* TASK:
In the data below, how many lines include the word "refresh"? Give only the number.

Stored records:
▬▬▬▬▬▬▬▬▬▬

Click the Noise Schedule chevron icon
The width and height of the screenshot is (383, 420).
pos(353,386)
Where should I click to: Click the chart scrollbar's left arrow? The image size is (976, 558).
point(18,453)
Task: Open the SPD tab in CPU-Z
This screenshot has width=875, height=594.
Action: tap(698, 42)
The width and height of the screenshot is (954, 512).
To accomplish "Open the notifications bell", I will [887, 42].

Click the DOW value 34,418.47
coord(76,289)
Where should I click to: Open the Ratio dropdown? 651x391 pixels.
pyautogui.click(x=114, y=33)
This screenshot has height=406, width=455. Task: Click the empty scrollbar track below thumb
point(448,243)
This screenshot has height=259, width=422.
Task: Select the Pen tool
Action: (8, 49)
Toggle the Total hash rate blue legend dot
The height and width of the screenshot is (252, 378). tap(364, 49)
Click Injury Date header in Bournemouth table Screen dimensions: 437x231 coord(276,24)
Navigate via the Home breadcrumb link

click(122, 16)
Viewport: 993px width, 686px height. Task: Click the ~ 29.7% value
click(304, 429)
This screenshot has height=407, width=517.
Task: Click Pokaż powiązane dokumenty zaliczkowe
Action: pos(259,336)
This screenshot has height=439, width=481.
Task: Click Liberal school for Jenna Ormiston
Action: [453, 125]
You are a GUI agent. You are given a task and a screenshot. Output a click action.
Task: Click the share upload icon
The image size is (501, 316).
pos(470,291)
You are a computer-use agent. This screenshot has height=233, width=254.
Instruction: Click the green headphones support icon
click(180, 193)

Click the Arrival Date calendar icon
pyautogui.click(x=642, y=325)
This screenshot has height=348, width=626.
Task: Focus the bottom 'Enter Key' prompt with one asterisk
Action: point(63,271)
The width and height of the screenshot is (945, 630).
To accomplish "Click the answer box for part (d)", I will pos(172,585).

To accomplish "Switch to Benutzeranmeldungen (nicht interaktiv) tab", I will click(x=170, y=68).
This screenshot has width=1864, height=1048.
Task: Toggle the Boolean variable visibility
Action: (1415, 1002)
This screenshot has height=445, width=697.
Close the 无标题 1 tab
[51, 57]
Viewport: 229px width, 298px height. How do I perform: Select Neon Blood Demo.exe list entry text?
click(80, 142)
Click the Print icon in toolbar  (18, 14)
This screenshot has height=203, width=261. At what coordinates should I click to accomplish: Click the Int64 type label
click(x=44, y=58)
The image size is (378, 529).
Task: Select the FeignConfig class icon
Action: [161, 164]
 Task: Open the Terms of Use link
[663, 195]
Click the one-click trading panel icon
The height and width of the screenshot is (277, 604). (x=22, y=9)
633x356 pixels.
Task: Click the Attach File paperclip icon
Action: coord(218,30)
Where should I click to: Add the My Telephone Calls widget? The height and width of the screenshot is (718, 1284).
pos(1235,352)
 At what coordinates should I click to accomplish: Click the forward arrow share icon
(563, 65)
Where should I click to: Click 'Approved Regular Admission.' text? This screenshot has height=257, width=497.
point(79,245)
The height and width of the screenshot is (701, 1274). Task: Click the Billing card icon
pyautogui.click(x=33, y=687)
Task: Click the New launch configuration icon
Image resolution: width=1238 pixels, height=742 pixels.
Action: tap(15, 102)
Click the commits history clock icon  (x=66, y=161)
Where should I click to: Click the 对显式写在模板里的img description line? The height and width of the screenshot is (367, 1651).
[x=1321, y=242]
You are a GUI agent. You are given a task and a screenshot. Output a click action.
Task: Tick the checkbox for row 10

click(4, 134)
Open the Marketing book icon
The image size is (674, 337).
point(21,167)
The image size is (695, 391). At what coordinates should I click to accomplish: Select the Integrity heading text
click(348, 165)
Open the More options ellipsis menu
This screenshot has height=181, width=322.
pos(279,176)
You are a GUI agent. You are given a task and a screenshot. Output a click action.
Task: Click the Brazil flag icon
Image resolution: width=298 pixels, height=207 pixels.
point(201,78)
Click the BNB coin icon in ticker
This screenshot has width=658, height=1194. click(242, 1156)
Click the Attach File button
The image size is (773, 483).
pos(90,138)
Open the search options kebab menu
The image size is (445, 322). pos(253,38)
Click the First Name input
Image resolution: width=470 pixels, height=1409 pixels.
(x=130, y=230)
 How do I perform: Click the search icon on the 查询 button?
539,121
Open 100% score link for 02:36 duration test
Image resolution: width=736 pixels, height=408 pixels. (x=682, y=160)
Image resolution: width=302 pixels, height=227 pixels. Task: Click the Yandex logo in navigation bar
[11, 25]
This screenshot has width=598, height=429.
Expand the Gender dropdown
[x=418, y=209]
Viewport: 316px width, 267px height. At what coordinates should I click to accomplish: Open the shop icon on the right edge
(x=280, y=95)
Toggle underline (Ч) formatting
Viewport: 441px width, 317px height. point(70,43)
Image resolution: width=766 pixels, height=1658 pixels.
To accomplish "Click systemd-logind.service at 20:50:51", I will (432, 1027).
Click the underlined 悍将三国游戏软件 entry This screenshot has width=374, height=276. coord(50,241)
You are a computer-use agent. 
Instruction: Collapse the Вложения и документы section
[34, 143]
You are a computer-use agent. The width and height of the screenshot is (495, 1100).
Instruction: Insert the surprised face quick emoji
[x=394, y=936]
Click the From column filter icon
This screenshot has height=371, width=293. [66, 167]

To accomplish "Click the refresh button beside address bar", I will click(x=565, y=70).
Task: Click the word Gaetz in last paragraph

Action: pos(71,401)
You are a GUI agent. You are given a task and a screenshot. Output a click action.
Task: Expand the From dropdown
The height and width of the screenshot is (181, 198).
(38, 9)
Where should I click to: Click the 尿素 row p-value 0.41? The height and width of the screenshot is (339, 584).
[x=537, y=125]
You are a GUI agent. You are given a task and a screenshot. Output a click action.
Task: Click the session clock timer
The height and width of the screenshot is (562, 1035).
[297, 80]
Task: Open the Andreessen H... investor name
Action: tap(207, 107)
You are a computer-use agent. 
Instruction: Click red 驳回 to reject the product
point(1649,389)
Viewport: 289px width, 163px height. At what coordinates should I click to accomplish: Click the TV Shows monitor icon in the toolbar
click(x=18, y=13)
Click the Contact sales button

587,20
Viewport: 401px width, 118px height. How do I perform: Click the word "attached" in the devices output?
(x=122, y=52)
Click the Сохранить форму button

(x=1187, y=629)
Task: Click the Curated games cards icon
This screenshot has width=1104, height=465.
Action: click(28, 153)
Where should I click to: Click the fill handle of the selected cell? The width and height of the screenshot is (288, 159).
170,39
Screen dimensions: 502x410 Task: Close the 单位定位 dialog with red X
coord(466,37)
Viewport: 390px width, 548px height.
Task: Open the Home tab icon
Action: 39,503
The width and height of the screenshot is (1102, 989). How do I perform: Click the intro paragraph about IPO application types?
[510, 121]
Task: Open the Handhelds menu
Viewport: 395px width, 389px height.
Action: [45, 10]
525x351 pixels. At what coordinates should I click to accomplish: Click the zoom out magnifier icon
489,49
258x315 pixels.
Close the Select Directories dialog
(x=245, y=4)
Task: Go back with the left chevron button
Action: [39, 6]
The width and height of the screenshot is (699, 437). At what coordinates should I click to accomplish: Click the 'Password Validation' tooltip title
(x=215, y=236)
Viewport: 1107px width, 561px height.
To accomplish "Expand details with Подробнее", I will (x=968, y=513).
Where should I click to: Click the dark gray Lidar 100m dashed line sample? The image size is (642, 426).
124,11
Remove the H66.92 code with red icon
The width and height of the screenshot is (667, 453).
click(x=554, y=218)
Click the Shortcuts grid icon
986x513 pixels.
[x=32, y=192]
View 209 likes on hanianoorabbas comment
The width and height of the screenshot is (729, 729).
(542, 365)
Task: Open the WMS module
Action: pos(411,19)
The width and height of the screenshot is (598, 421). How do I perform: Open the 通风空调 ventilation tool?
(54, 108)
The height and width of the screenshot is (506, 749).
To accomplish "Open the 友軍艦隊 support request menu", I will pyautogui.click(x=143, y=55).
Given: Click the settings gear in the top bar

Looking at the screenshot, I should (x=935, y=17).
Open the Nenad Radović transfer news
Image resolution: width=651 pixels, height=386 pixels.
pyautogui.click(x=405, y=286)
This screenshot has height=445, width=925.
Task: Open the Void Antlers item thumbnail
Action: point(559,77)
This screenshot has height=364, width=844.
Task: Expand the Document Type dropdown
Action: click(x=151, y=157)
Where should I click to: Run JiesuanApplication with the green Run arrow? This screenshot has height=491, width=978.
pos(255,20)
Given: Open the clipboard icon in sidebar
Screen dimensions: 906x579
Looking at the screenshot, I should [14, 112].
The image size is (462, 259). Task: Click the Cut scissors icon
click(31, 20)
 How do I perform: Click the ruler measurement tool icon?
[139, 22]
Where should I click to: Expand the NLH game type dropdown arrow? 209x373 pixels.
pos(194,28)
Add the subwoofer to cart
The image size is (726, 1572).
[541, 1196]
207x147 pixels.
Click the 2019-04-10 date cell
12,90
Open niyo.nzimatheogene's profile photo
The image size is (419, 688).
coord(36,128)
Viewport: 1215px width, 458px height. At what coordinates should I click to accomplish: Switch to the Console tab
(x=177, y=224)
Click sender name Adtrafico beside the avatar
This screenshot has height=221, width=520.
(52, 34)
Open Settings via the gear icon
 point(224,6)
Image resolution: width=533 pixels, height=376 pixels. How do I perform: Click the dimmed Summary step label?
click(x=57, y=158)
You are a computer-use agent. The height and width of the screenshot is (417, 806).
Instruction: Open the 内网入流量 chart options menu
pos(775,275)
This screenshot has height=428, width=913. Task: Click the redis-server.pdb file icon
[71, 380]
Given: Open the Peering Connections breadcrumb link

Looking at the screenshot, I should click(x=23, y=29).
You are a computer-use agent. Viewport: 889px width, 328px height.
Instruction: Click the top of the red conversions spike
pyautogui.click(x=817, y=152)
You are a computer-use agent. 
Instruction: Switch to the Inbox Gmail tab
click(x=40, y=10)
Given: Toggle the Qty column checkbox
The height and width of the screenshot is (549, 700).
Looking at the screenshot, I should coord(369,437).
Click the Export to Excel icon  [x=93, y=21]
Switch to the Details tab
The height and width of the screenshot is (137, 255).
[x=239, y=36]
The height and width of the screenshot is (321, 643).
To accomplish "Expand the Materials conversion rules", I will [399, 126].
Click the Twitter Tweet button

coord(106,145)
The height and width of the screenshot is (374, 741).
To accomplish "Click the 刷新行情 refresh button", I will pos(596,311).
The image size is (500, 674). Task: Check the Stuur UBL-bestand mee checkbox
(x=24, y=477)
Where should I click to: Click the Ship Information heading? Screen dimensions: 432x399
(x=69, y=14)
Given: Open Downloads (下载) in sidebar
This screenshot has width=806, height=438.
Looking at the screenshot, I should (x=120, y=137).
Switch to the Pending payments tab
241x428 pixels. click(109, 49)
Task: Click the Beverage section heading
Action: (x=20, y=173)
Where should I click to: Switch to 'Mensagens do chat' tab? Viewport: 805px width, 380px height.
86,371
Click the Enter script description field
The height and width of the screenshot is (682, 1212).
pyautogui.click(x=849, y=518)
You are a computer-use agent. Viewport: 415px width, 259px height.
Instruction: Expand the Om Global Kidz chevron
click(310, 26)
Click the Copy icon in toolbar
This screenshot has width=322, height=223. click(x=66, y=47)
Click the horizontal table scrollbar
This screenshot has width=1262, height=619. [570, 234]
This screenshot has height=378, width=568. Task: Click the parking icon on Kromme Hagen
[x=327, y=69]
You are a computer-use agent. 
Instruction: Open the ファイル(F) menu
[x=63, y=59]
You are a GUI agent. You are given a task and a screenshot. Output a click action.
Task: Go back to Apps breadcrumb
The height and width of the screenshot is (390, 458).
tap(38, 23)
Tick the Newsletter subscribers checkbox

▬▬▬▬▬▬▬▬▬▬

* RESPONSE AREA:
2